Sarebbe possibile, così, comprendere esattamente perché l’io-soggetto di cui parla Nietzsche è qualcosa di nuovo rispetto al corpo inteso come Leib-Organizzazion pur non essendogli contrapposto. Si tratterebbe infatti soltanto di un grado diverso di organizzazione e di complessità la cui nuova caratteristica è appunto quella del formarsi della soggettività. Allo stesso modo il mondo organico sembra provenire dal mondo fisico-chimico ed avere in sé elementi di tale mondo, ma contemporaneamente sarebbe anche qualcosa di diverso e di nuovo perché in esso quegli stessi elementi chimico-inorganici svolgono una nuova funzione all’interno di una nuova organizzazione.

In quest’ottica, la natura, intesa come sistema complesso, è il grado più alto di complessità di cui fanno parte tutte le precedenti organizzazioni sia organiche che inorganiche ed in cui queste acquistano un nuovo, diverso aspetto legato a quella particolare più complessa organizzazione che è la natura.
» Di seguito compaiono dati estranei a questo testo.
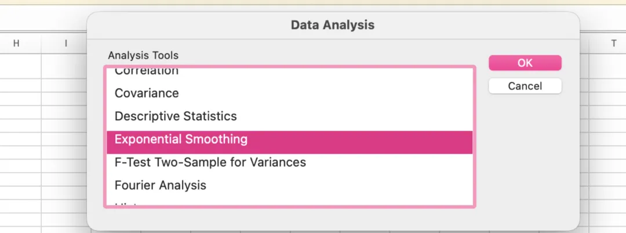Click the column I header
Viewport: 626px width, 233px height.
(66, 43)
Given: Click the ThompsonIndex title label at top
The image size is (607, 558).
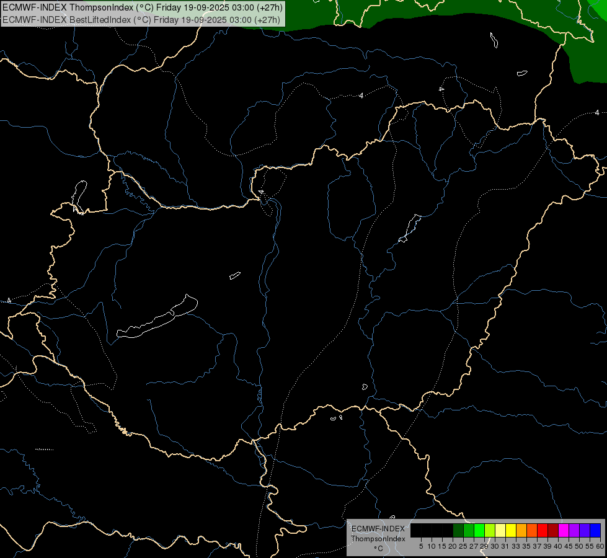Looking at the screenshot, I should coord(142,7).
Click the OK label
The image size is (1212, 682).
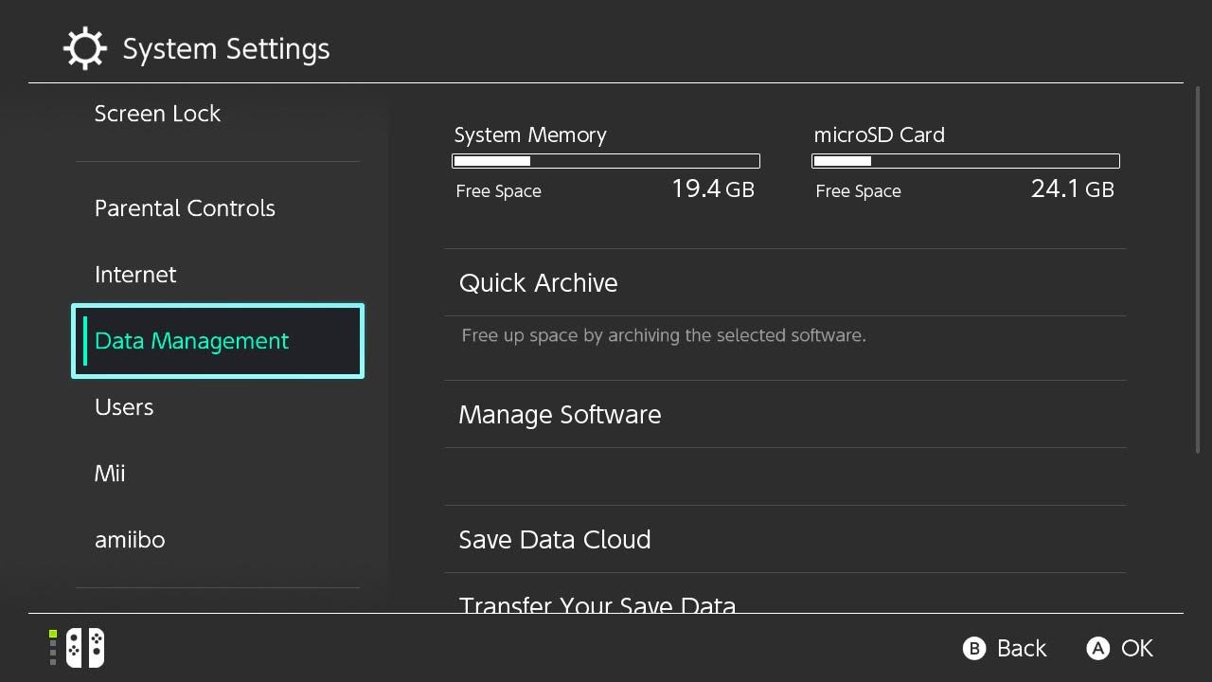pyautogui.click(x=1136, y=649)
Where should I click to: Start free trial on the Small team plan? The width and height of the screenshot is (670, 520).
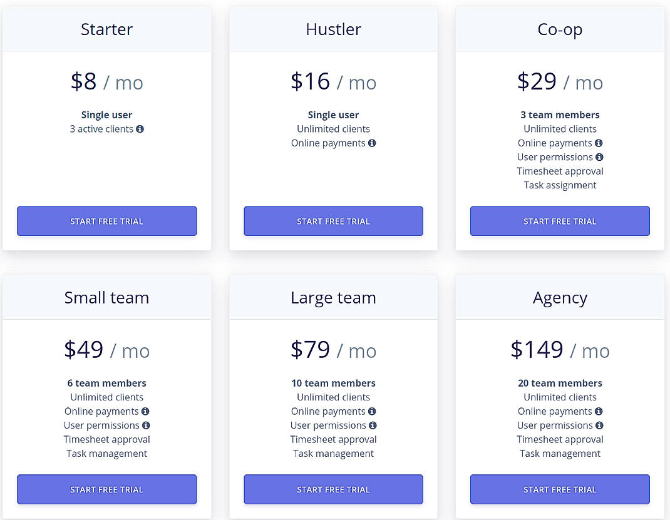(106, 489)
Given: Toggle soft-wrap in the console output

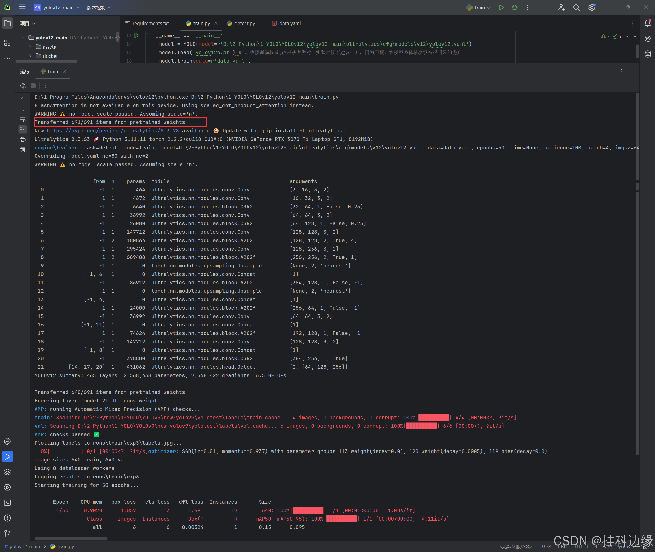Looking at the screenshot, I should click(23, 120).
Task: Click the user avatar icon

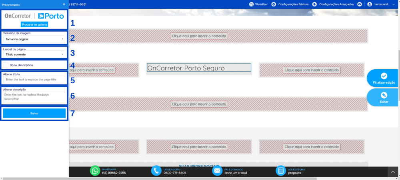Action: tap(369, 4)
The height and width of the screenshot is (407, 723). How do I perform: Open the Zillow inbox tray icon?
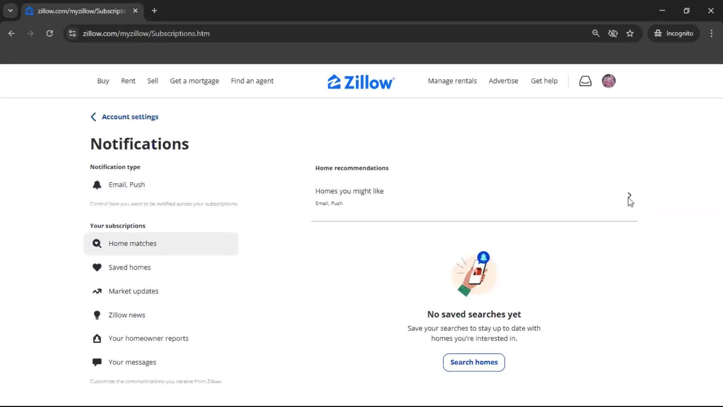coord(585,81)
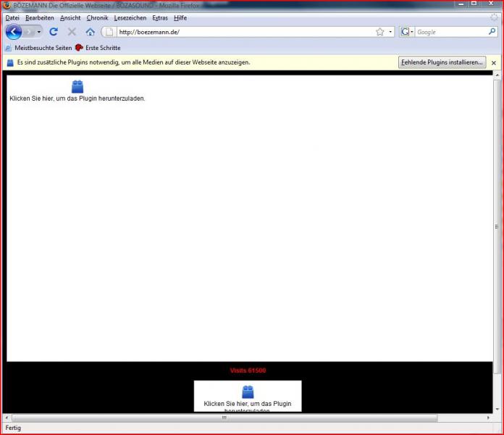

In questo senso, così come l’acqua in quanto elemento chimico all’interno dell’organismo, pur rimanendo sempre acqua, acquisterebbe delle caratteristiche nuove derivanti dal fatto che interagisce con tanti altri diversi elementi di quella nuova organizzazione che è l’essere vivente, allo stesso modo, l’uomo visto all’interno del complesso sistema della natura, pur rimanendo sempre uomo, è però anche un elemento di un’organizzazione più complessa, della quale fanno parte altri diversi molteplici elementi, con cui l’uomo deve interagire e rispetto a cui deve continuamente ridefinire il proprio ruolo. L’uomo sembra così acquistare delle nuove caratteristiche derivanti dal fatto che non è più semplicemente uomo, ma un elemento, una parte del sistema-natura. In questo senso l’essere umano non sarebbe più soltanto autoregolazione e, in quanto tale, un tutto organizzato sempre in movimento, bensì anche una parte che deve necessariamente unirsi e combinarsi con altre parti nell’organizzazione di un altro tutto più complesso.

Se il processo di naturalizzazione dell’uomo, che scopre di essere un elemento naturale, significa anche disumanizzazione della natura, ossia il riconoscimento umano dell’impossibilità di controllarne il corso eternamente mutevole, esso secondo Nietzsche non dovrebbe però condurre l’uomo ad un atteggiamento di passività fatalista. Egli infatti sbaglierebbe sia se credesse di essere, rispetto a un fiume che scorre incessantemente, un battello a vapore capace di risalirlo e, quindi, di domarne il flusso, sia se credesse invece di essere completamente in balia di tale fiume da cui, quindi, si lascia trasportare passivamente. L’uomo sarebbe piuttosto una piccola barchetta di carta che discende la corrente e che, se si riconosce come parte di tale flusso, può dare ogni tanto un colpo di remo e spostarsi da un vortice a un altro vivendo in tale eterno divenire e contribuendo internamente al cambiamento di qualcosa. Dunque, soltanto se l’uomo accetta ciò che egli è, ossia la sua propria natura, il suo essere parte del sistema complesso del mondo, può avere un ruolo all’interno di questo e partecipare alla sua costruzione; egli, infatti, è parte nel senso per cui, abbiamo visto, parte è ciò che contribuisce pienamente allo sviluppo del tutto come sistema. Allo stesso tempo però, perché l’uomo possa riconoscersi all’interno di questo tutto naturale, deve ammettere l’esistenza di altre parti con cui condividere e misurare continuamente la sua posizione.

Da tutto ciò che abbiamo finora detto, sembra dunque emergere come soltanto all’interno di visione del mondo in cui organico e inorganico non sono in contrapposizione, così come non lo sono corpo e spirito, poiché si tratta di un mondo complesso, anche uomo e natura non sarebbero più in contrapposizione e, in tal modo, si potrebbe recuperare quel rapporto di interconnessione, che consente ad entrambi di realizzare la loro volontà di potenza.